Bank chief executive Collardi saw his pay package rejected by shareholders AFP

Shareholders at Julius Baer, Switzerland’s largest private bank, have scored the first direct hit on fat cat salaries by voting overwhelmingly against the proposed remuneration package for top executives.

Nearly 64 per cent of shareholders rejected the pay plan in a non-binding ballot does that not compel Julius Baer make changes.
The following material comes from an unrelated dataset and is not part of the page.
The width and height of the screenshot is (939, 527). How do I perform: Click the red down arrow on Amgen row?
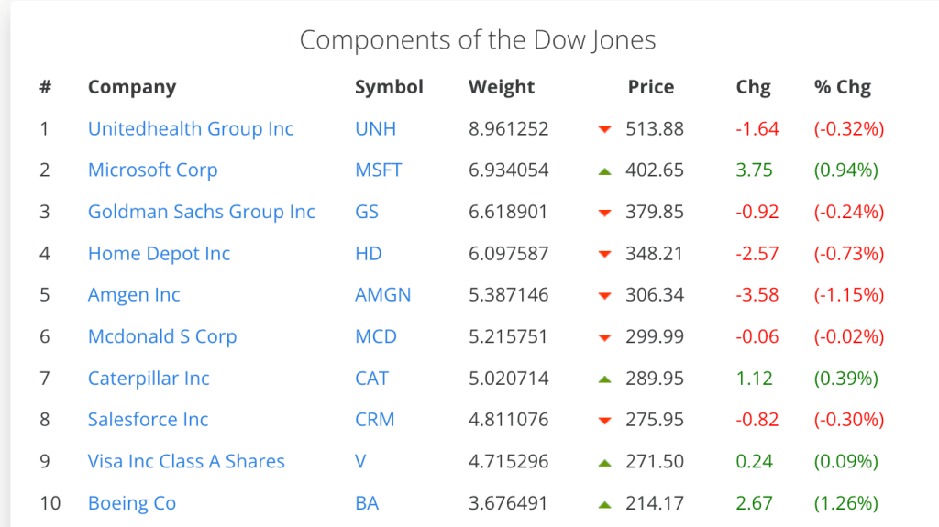click(x=604, y=296)
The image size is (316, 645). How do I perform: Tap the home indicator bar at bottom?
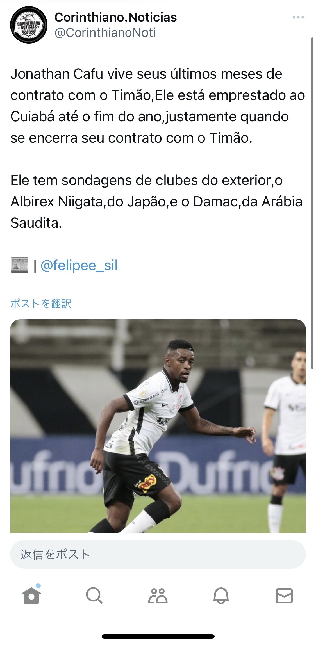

But it follows last month’s decision by the Swiss voters to accept a proposal that will make such shareholder ballots binding in the coming years.

Julius Baer plans to shell out CHF15.2 million ($16.3 million) to senior managers to reward their work in 2012.

The package contained a CHF6.68 million ($7.15 million) award to chief executive Boris Collardi, including an CHF800,000 bonus relating to last year’s purchase of Merrill Lynch’s wealth management business outside the United States.

“The board of directors will take the appropriate measures to work towards a positive vote at the next annual general meeting,” Julius Baer said in a statement that did not include details of how the bank would respond the Wednesday’s negative vote.

Signal

The landmark decision is the first time that Swiss shareholders have openly rejected a bank’s pay policy. It also sends an unwelcome signal to Switzerland’s two biggest banks, UBS and Credit Suisse, that face similar votes in the coming weeks.

Last month, Swiss pharmaceutical giant Novartis was forced to ditch a proposed CHF72 million pay-off to departing chairman Daniel Vasella. But days later, shareholders overwhelmingly approved the rest of the company’s remuneration package.

The controversial payout offer to Vasella gave further momentum to an initiative, launched by businessman-turned politician Thomas Minder, to give shareholders a bigger say on corporate payouts. It won an overwhelming 68 per cent of the vote last month.

Meanwhile, shareholders at Swiss food giant Nestlé have accepted the company’s compensation report in a separate advisory vote at an annual general meeting on Thursday.

Nestlé chairman Peter Brabeck used the occasion to speak of the need to find a new consensus between the economy, politics and society.

“The political and regulatory environment for publicly listed companies is becoming more difficult in this country,” Brabeck said, adding that Nestlé wanted to stay in Switzerland, but the “right balance” had to be found.